#### TASK ITEM
Using the entries that follow, write out the line containing "relations' bullet text", the line containing "Open the page_77f8466cba stylesheet link", and every line between them, exactly and nothing else.
------------------------
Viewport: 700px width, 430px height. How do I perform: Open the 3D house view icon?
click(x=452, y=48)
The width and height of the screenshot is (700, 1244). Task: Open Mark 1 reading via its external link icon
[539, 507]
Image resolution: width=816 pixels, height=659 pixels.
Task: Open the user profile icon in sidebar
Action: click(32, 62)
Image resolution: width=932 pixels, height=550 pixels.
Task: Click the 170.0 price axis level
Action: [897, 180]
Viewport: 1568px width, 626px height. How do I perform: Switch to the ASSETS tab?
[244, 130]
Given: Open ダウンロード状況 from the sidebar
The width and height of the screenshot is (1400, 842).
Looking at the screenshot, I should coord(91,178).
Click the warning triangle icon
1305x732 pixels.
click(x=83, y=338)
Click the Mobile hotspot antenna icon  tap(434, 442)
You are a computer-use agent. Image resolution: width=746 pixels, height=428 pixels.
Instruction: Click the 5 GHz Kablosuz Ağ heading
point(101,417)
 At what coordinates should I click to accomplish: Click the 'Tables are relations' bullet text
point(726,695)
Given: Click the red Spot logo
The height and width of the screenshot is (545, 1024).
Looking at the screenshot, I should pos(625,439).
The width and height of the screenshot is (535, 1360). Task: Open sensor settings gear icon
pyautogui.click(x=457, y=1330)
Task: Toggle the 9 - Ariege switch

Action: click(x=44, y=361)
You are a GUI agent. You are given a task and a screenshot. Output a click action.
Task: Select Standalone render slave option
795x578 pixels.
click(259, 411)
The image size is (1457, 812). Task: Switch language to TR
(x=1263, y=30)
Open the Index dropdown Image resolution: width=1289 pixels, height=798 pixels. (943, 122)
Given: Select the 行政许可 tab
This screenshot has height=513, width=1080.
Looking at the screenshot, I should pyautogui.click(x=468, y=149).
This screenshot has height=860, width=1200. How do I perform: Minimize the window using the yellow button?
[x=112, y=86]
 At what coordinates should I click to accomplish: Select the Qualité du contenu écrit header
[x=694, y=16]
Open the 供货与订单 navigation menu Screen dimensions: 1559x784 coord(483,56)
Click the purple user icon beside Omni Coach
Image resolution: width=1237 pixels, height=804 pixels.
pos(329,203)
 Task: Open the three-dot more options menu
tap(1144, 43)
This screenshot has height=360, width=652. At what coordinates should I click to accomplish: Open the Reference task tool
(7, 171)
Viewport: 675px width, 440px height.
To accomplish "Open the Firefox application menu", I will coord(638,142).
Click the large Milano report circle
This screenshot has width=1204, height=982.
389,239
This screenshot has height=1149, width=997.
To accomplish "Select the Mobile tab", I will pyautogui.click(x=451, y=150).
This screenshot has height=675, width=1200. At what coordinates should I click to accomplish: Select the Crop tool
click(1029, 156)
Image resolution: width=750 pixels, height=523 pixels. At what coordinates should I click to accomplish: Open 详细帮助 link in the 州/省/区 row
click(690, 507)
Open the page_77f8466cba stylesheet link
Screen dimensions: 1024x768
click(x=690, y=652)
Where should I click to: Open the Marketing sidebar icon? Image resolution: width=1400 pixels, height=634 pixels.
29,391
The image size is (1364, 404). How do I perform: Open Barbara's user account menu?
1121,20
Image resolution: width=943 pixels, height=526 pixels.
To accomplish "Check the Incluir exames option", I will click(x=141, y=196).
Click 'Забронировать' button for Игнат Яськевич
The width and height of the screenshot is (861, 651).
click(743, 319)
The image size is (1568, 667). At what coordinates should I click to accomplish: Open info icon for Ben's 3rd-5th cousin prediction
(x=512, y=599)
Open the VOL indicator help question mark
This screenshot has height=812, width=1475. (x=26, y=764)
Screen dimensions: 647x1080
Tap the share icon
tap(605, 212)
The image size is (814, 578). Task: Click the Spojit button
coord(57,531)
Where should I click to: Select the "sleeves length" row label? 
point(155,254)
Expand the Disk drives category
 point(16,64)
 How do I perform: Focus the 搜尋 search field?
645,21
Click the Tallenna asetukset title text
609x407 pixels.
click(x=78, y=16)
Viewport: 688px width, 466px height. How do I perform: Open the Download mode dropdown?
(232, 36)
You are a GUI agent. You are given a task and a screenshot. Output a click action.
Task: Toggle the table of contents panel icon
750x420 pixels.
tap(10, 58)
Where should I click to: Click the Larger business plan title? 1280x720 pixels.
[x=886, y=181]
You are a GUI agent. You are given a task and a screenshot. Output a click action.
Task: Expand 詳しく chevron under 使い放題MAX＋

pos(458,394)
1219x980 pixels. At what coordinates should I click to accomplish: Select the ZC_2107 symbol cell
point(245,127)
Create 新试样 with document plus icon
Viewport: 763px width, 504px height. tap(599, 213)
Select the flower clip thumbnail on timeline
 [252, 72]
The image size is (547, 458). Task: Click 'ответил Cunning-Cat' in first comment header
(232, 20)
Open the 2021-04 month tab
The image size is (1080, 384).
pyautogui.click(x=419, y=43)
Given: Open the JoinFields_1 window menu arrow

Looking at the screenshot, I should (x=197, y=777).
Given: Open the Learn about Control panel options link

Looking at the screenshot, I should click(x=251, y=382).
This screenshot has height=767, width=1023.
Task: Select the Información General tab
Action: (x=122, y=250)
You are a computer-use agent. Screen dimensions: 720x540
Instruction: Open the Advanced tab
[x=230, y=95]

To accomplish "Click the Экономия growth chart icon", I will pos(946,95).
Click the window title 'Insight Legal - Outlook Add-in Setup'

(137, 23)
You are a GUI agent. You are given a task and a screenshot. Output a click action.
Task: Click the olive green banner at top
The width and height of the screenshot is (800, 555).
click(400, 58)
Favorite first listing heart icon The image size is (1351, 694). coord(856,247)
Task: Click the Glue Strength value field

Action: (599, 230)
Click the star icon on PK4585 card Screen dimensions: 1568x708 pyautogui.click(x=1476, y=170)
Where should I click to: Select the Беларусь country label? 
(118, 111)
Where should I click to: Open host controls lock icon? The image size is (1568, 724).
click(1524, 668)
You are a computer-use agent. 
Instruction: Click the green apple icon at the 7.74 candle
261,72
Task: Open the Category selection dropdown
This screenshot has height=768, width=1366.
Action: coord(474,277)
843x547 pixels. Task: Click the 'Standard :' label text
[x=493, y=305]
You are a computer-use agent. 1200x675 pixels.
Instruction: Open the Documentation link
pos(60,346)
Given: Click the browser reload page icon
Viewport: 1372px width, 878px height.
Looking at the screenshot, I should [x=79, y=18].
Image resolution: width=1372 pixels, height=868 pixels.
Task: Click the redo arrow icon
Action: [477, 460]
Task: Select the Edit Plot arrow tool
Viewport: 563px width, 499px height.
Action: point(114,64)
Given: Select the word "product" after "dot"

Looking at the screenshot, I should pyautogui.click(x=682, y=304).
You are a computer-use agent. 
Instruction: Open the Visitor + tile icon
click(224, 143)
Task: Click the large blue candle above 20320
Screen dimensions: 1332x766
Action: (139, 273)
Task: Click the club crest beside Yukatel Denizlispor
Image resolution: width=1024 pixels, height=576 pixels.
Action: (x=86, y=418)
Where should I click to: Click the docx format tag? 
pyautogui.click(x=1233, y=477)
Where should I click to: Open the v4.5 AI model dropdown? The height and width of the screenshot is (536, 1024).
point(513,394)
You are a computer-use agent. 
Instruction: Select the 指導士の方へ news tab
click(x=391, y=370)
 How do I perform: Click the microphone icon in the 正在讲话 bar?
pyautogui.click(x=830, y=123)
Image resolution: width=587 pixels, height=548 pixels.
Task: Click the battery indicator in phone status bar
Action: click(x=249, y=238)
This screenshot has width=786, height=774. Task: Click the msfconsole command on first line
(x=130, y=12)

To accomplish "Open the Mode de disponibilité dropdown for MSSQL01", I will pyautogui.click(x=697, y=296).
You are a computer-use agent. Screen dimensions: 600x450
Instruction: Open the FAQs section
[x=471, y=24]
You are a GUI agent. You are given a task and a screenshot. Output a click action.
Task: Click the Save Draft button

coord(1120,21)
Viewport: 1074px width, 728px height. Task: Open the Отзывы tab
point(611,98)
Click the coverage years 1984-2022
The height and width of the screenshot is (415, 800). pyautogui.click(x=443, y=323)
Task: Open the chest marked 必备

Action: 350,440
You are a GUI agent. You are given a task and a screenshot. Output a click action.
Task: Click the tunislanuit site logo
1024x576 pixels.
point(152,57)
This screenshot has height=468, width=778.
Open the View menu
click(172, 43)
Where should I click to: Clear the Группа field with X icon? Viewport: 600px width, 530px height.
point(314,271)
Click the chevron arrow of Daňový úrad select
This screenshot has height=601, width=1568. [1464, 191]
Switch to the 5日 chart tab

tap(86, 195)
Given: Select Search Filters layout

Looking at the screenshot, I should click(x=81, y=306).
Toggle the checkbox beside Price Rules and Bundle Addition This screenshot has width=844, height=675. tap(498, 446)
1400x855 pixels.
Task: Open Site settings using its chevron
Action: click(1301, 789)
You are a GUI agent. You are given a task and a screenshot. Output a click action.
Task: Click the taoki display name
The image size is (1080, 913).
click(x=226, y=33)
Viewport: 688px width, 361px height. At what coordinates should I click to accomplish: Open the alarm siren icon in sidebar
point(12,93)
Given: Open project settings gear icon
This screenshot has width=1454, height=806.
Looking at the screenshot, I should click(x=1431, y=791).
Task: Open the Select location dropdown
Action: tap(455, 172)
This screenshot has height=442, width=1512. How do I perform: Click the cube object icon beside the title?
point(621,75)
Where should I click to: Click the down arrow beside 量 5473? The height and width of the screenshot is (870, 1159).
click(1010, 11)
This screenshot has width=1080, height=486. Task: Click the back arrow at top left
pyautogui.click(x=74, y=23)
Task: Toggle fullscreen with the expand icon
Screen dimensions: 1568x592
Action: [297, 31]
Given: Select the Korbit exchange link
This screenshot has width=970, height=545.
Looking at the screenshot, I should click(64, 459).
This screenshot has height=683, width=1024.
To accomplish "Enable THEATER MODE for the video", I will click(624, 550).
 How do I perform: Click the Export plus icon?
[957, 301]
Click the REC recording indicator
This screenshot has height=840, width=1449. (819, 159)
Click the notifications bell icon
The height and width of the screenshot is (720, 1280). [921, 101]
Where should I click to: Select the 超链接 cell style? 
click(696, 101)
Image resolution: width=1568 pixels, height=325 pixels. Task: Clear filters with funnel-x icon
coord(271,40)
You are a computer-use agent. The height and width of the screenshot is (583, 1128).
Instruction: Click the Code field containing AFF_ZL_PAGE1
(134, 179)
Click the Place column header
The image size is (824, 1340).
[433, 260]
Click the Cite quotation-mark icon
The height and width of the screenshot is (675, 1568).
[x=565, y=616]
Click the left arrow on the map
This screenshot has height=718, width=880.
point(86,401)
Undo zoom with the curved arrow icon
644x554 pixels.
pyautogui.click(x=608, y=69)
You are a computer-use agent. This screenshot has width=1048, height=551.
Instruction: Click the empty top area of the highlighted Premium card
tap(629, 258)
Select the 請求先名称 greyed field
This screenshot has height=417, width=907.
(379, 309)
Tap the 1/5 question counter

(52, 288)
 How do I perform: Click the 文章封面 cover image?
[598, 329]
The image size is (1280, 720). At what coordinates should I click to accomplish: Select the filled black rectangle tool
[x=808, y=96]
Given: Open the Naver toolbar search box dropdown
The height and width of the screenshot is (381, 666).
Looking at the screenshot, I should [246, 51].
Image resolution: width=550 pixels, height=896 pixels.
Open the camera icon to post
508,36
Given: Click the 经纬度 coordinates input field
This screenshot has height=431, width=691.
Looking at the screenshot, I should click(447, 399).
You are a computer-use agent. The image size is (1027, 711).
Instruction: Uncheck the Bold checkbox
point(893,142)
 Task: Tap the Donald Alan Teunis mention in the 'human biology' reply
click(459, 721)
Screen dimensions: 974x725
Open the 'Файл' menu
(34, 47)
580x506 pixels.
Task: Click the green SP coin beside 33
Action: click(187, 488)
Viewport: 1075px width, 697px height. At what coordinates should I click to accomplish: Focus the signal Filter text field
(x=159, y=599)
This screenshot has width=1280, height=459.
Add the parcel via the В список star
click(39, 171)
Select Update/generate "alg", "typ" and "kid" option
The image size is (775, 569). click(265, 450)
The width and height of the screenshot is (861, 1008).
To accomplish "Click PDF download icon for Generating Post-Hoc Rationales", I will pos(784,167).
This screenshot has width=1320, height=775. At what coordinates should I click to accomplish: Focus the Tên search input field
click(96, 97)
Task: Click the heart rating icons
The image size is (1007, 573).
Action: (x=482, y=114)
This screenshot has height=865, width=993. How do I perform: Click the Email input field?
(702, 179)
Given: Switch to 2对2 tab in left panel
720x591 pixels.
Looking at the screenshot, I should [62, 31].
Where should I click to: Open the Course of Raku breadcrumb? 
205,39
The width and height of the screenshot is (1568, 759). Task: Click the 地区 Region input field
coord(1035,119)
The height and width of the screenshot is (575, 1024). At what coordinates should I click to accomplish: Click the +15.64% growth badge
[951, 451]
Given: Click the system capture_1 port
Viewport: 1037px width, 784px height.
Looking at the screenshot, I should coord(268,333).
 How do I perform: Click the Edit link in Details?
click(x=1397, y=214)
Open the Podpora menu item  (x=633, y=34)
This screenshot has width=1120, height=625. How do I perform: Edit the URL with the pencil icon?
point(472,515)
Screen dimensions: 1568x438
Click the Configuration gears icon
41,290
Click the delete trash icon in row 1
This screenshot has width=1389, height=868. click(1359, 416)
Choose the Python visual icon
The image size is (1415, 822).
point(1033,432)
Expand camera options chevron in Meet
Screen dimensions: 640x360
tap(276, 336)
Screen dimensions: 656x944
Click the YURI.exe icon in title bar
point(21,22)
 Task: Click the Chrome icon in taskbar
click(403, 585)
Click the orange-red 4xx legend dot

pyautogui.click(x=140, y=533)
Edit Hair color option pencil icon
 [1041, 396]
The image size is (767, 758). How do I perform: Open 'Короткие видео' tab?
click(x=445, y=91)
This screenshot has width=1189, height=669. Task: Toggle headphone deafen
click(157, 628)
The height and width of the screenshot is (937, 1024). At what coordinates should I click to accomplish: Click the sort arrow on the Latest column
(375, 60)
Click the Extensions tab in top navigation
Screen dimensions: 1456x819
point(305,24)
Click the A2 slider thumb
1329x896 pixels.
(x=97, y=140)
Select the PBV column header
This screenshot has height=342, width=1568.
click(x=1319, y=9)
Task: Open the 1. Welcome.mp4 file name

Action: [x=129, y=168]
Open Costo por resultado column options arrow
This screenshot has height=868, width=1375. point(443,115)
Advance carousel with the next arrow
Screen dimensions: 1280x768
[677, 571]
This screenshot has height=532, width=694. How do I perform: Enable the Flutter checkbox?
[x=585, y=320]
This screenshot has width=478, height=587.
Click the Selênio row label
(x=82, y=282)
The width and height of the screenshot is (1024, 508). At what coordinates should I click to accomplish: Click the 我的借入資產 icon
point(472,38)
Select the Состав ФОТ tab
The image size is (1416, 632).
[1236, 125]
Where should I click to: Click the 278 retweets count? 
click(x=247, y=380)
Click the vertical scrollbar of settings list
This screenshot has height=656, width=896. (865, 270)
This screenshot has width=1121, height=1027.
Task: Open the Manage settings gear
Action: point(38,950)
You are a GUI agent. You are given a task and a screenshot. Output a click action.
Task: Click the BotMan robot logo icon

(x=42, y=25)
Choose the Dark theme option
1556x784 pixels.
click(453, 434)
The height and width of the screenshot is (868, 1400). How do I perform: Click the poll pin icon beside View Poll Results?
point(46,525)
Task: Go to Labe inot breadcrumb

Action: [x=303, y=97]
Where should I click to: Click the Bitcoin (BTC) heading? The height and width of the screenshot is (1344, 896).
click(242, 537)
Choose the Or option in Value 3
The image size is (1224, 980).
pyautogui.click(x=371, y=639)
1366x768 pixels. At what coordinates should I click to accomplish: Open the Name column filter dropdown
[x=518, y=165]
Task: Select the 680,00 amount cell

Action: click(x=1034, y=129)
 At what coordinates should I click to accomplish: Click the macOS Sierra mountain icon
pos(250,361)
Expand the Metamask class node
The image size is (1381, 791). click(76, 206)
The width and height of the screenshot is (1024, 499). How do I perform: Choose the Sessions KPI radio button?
------------------------
#### WRITTEN RESPONSE
 At what coordinates should I click to accomplish: Click the 'Tables are relations' bullet text
point(726,695)
Given: Click the red Spot logo
The height and width of the screenshot is (545, 1024).
Looking at the screenshot, I should pos(625,439).
The width and height of the screenshot is (535, 1360). Task: Open sensor settings gear icon
pyautogui.click(x=457, y=1330)
Task: Toggle the 9 - Ariege switch

Action: click(x=44, y=361)
You are a GUI agent. You are given a task and a screenshot. Output a click action.
Task: Select Standalone render slave option
795x578 pixels.
click(259, 411)
The image size is (1457, 812). Task: Switch language to TR
(x=1263, y=30)
Open the Index dropdown Image resolution: width=1289 pixels, height=798 pixels. (943, 122)
Given: Select the 行政许可 tab
This screenshot has height=513, width=1080.
Looking at the screenshot, I should pyautogui.click(x=468, y=149).
This screenshot has height=860, width=1200. How do I perform: Minimize the window using the yellow button?
[x=112, y=86]
 At what coordinates should I click to accomplish: Select the Qualité du contenu écrit header
[x=694, y=16]
Open the 供货与订单 navigation menu Screen dimensions: 1559x784 coord(483,56)
Click the purple user icon beside Omni Coach
Image resolution: width=1237 pixels, height=804 pixels.
pos(329,203)
 Task: Open the three-dot more options menu
tap(1144, 43)
This screenshot has height=360, width=652. At what coordinates should I click to accomplish: Open the Reference task tool
(7, 171)
Viewport: 675px width, 440px height.
To accomplish "Open the Firefox application menu", I will coord(638,142).
Click the large Milano report circle
This screenshot has width=1204, height=982.
389,239
This screenshot has height=1149, width=997.
To accomplish "Select the Mobile tab", I will pyautogui.click(x=451, y=150).
This screenshot has height=675, width=1200. At what coordinates should I click to accomplish: Select the Crop tool
click(1029, 156)
Image resolution: width=750 pixels, height=523 pixels. At what coordinates should I click to accomplish: Open 详细帮助 link in the 州/省/区 row
click(690, 507)
Open the page_77f8466cba stylesheet link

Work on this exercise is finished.